### GIVEN TASK:
Rewrite every one of the following lines in full, adding 143 to each coordinate in the answers.

START RECORDS SHOWN

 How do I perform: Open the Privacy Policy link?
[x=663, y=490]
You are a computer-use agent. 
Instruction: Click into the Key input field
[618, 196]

END RECORDS SHOWN

### TASK ANSWER:
 How do I perform: Open the Privacy Policy link?
[x=806, y=633]
You are a computer-use agent. 
Instruction: Click into the Key input field
[761, 339]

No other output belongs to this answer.